• To be done:
Copy the data below word for word, from the line containing "What do you see at coordinates (600, 71)" through the line containing "note is located at coordinates (2419, 108).", and nothing else.

*** Exercise input ***

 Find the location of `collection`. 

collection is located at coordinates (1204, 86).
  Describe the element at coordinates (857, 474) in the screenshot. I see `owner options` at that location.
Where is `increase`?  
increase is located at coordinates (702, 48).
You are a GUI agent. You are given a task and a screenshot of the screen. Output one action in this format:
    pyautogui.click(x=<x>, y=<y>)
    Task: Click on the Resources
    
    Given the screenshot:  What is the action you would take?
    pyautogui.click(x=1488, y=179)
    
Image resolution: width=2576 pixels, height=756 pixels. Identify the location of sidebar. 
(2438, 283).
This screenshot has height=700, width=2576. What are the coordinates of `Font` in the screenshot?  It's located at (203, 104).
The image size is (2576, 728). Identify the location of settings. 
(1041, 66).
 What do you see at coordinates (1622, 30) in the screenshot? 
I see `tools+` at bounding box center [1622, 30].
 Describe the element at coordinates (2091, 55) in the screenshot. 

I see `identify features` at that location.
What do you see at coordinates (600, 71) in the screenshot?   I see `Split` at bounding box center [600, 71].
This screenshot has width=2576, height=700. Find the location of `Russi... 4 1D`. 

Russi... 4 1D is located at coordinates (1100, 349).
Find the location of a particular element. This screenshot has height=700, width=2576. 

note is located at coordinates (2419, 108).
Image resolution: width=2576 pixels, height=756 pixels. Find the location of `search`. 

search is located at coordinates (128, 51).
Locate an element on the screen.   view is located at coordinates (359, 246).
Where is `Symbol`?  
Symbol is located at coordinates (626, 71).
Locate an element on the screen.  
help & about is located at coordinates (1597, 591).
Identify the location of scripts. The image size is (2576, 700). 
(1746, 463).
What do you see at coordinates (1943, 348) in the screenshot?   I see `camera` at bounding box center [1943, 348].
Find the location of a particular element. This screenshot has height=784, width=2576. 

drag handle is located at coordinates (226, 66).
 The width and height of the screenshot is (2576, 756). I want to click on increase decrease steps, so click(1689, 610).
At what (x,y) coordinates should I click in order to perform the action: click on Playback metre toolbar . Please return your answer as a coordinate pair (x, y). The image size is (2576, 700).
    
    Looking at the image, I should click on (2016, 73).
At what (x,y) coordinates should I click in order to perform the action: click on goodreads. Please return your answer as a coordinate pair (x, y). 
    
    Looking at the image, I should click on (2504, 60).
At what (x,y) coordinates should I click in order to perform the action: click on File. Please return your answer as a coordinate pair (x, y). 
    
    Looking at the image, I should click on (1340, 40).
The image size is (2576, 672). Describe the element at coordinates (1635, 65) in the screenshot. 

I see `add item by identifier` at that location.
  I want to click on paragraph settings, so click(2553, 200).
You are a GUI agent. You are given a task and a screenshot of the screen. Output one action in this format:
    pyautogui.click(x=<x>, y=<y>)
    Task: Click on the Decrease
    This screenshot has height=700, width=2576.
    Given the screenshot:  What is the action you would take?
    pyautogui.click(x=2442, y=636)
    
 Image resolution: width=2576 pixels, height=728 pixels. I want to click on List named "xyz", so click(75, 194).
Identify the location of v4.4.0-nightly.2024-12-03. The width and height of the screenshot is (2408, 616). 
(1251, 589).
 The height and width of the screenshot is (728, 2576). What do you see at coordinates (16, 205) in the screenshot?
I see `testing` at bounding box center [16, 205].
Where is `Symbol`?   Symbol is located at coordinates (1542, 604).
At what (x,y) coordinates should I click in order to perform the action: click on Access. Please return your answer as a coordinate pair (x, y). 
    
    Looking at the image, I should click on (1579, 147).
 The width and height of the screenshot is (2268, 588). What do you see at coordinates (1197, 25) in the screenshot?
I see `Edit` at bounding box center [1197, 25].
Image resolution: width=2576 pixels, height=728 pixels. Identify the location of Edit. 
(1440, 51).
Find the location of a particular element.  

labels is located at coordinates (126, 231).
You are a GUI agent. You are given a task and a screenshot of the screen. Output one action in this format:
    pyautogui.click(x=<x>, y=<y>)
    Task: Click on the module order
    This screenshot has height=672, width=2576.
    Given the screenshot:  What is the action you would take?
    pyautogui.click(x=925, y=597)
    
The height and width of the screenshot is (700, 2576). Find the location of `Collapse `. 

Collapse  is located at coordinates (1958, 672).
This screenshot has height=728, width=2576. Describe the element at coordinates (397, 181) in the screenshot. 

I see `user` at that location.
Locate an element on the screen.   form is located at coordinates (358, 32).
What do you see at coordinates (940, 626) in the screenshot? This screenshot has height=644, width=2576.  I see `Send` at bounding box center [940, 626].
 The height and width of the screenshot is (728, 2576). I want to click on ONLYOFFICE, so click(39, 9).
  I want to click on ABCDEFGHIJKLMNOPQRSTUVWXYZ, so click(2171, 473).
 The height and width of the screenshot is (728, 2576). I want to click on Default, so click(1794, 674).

***

• Correct result:
What do you see at coordinates (600, 71) in the screenshot?   I see `Split` at bounding box center [600, 71].
This screenshot has width=2576, height=700. Find the location of `Russi... 4 1D`. 

Russi... 4 1D is located at coordinates (1100, 349).
Find the location of a particular element. This screenshot has height=700, width=2576. 

note is located at coordinates (2419, 108).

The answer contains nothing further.